Hoyle continued to robustly defend his view, and last year published A Different Approach to Cosmology, co-authored by Geoffrey Burbidge and Jayant V Narlikar.
He graduated from Cambridge University, and was professor of astronomy there from 1958 to 1972.
He was a staff member of the Mount Wilson and Palomar Observatories in 1957-62, visiting professors at California Institute of Technology in 1953 and 1954, and professor of astronomy at Cornell University in 1972-78.
Working with Hermann Bondi and Thomas Gold, Hoyle proposed the steady state theory in the 1940s, arguing that the universe developed in a process of continuous growth. "Every cluster of galaxies, every star, every atom had a beginning, but the universe itself did not," Hoyle contended.

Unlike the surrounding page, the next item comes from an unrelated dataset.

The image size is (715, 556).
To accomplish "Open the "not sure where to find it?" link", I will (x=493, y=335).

Observations by radio astronomy in the 1950s demonstrated that the universe was expanding faster than Hoyle's theory predicted, giving credence to the view that the universe began in an explosion of incredibly dense matter - the theory Hoyle called the "big bang".
"He coined that phrase in fact as a denigration for the conventional wisdom," said Hoyle's associate, Professor Chandra Wickramasinghe of University College, Wales.

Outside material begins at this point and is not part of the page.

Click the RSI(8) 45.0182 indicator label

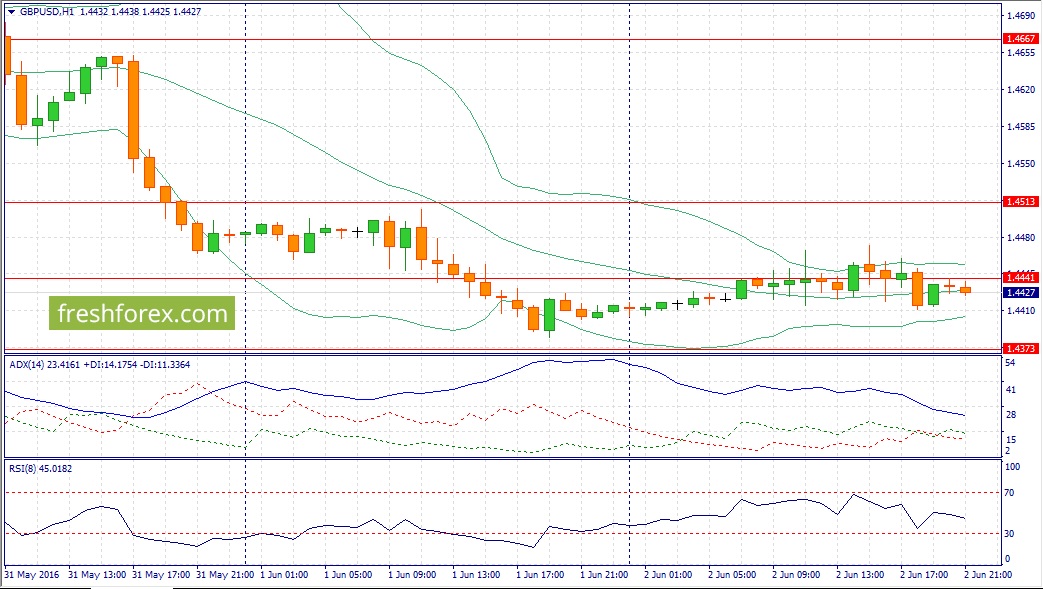[x=41, y=469]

"And it was his belief, and it is also my belief, that the standard 'Big Bang' theory which says that everything began at a definite moment in time and that there was nothing before that, this has to be essentially wrong, and that the universe has an infinite age and an infinite extent in space," said Wickramasinghe on Wednesday on British Broadcasting radio.
In the 1950s, Hoyle worked with Fulbright scholar William Fowler and Geoffrey and Margaret Burbidge to demonstrate that chemical elements heavier than helium were the product of nuclear reactions inside stars.
They published Synthesis of the Elements in Stars in 1957.
To Hoyle's annoyance, Fowler, then at California Institute of Technology, shared the Nobel Prize for physics in 1983 with Subrahmanyan Chandrasekhar of the University of Chicago for their work on the creation of chemical elements.
Fowler, in his autobiography for the prize, credited Hoyle as one of the great influences in his life.
Hoyle's contribution to that work was honoured in 1997, when he shared the Crafoord Prize of the Royal Swedish Academy of Sciences with Edwin Salpetre of Cornell Univeristy.
With Wickramasinghe, Hoyle promoted the theory that life - and some diseases including Aids - reached earth from space.
Their publications included Diseases from Space (1979), and Space Travellers: The Origins of Life (1980).
Hoyle also wrote science fiction, including The Black Cloud (1957) about an intelligent cloud around the sun which caused an ice age, and A for Andromeda (1962) about aliens instructing human on building a destructive machine.
He is survived by his wife, a son and a daughter.
Funeral arrangements were not immediately announced.